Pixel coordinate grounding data
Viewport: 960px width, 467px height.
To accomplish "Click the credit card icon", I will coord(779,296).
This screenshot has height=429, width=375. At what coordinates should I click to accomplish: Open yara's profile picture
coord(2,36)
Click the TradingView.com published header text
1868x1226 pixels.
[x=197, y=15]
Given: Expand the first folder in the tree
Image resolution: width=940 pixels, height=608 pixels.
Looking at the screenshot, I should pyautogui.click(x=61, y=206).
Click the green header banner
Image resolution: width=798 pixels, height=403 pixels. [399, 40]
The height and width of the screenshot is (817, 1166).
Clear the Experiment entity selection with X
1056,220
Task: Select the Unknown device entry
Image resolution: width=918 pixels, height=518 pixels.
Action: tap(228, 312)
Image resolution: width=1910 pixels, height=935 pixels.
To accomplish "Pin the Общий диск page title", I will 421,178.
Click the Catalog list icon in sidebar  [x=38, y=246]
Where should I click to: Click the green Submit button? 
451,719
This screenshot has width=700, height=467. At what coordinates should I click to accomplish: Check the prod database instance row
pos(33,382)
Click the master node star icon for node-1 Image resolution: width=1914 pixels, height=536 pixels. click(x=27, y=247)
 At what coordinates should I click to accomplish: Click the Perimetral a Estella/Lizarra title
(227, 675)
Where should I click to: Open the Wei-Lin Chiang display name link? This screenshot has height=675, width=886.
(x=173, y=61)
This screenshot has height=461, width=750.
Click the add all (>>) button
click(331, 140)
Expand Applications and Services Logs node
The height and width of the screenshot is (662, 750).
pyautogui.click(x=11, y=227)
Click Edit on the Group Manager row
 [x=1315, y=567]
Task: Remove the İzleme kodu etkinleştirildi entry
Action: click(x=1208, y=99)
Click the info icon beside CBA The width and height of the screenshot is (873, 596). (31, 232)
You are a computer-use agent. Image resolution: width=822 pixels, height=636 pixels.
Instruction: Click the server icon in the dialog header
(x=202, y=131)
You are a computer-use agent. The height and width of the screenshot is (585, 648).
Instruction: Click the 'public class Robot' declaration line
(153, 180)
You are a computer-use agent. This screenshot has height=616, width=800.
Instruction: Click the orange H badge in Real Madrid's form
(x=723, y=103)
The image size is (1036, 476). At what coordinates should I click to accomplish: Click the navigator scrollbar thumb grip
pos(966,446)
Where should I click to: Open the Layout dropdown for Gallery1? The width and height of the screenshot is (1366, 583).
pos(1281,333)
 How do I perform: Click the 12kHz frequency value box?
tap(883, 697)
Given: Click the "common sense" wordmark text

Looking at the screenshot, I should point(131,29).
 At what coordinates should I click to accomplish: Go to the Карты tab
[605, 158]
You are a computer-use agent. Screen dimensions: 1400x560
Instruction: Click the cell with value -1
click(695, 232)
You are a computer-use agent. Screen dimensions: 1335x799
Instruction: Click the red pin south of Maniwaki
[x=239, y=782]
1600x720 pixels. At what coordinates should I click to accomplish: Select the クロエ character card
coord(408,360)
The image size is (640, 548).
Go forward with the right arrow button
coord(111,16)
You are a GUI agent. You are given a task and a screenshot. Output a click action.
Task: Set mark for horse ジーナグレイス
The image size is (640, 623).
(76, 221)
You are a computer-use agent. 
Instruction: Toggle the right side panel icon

To do – Would you reproduce, word for word, the lines from the one holding "You are a computer-use agent. The" through the final line of the entries, both included?

Written response –
You are a computer-use agent. The height and width of the screenshot is (585, 648).
Instruction: Click the 'public class Robot' declaration line
(153, 180)
You are a computer-use agent. This screenshot has height=616, width=800.
Instruction: Click the orange H badge in Real Madrid's form
(x=723, y=103)
The image size is (1036, 476). At what coordinates should I click to accomplish: Click the navigator scrollbar thumb grip
pos(966,446)
Where should I click to: Open the Layout dropdown for Gallery1? The width and height of the screenshot is (1366, 583).
pos(1281,333)
 How do I perform: Click the 12kHz frequency value box?
tap(883, 697)
Given: Click the "common sense" wordmark text

Looking at the screenshot, I should point(131,29).
 At what coordinates should I click to accomplish: Go to the Карты tab
[605, 158]
You are a computer-use agent. Screen dimensions: 1400x560
Instruction: Click the cell with value -1
click(695, 232)
You are a computer-use agent. Screen dimensions: 1335x799
Instruction: Click the red pin south of Maniwaki
[x=239, y=782]
1600x720 pixels. At what coordinates should I click to accomplish: Select the クロエ character card
coord(408,360)
The image size is (640, 548).
Go forward with the right arrow button
coord(111,16)
You are a GUI agent. You are given a task and a screenshot. Output a click action.
Task: Set mark for horse ジーナグレイス
The image size is (640, 623).
(76, 221)
You are a computer-use agent. 
Instruction: Toggle the right side panel icon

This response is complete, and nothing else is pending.